(Stored data entries)
Start of Block
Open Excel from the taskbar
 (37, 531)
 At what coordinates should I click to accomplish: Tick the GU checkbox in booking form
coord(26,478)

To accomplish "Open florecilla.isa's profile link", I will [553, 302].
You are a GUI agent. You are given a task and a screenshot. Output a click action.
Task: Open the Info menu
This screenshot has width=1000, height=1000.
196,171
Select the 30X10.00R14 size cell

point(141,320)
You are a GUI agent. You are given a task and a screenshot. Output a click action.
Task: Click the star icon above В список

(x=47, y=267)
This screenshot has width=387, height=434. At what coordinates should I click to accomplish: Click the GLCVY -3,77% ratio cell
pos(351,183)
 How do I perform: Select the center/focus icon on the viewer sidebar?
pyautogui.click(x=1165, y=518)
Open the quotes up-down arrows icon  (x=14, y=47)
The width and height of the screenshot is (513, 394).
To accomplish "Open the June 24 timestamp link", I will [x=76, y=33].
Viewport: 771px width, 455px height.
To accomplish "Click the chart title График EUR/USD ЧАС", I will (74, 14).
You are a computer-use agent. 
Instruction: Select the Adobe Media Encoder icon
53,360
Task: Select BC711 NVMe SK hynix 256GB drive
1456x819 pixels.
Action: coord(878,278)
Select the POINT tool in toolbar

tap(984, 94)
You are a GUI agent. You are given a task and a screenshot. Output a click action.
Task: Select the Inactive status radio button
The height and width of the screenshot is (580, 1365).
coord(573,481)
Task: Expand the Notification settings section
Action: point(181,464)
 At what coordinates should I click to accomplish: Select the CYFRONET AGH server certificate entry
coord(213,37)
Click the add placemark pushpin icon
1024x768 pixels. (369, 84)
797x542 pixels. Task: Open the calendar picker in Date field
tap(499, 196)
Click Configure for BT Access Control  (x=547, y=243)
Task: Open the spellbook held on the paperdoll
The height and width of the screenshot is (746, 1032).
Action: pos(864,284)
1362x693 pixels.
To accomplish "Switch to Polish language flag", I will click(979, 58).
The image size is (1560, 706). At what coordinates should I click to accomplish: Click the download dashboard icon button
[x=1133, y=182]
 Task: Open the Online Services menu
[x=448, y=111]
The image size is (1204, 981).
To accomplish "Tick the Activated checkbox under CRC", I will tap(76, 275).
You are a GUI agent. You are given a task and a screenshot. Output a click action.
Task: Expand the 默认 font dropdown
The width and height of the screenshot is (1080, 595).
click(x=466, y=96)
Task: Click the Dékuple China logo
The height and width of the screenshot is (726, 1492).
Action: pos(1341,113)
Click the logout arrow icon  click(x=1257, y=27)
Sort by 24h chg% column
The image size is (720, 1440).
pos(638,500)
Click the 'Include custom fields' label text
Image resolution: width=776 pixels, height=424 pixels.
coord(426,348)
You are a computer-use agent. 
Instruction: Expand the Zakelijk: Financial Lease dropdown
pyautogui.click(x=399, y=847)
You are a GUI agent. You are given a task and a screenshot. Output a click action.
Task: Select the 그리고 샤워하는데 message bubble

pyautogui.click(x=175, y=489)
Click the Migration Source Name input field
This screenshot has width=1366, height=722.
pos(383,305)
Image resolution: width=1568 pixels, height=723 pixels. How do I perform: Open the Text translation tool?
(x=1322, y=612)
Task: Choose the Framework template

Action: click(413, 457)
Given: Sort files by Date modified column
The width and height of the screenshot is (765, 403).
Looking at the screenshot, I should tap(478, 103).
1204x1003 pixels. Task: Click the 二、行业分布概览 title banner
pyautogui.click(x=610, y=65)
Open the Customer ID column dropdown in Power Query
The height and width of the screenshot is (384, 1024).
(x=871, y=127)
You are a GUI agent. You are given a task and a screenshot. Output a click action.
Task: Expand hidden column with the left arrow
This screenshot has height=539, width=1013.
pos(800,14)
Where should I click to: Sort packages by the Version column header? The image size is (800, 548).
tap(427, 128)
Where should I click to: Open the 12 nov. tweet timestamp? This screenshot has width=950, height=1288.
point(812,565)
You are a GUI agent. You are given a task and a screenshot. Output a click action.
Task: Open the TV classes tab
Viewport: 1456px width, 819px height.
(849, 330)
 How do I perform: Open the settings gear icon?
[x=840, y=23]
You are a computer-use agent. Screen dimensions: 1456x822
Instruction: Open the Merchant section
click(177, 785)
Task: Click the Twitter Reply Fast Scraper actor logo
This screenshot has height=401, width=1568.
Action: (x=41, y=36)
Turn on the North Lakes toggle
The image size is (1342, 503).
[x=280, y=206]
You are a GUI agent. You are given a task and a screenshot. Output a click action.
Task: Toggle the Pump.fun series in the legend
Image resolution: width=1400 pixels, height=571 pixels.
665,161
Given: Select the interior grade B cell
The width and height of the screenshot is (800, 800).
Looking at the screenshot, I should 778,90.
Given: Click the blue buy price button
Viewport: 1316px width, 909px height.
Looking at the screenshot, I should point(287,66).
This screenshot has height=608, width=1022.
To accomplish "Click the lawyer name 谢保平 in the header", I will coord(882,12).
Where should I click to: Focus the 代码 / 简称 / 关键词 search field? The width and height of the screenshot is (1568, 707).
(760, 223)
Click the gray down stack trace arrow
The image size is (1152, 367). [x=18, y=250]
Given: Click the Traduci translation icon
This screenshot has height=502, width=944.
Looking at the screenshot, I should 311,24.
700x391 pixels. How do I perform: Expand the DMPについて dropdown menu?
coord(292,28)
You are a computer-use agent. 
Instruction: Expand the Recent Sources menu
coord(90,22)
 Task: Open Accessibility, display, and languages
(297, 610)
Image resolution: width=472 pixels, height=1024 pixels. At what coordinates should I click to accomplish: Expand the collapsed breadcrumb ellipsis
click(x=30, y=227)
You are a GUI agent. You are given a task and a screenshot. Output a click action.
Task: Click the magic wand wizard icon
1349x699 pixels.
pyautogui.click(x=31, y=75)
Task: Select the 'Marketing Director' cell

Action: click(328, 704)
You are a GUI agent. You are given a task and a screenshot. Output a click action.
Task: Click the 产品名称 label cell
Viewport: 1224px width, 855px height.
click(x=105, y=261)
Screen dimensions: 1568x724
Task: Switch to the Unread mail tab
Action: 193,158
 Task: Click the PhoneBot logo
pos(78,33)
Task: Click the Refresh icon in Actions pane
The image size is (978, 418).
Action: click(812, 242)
End of Block
Aim of the exercise → Take every line above where "link" appears and copy it.

Answer to this task →
To accomplish "Open florecilla.isa's profile link", I will [553, 302].
To accomplish "Open the June 24 timestamp link", I will [x=76, y=33].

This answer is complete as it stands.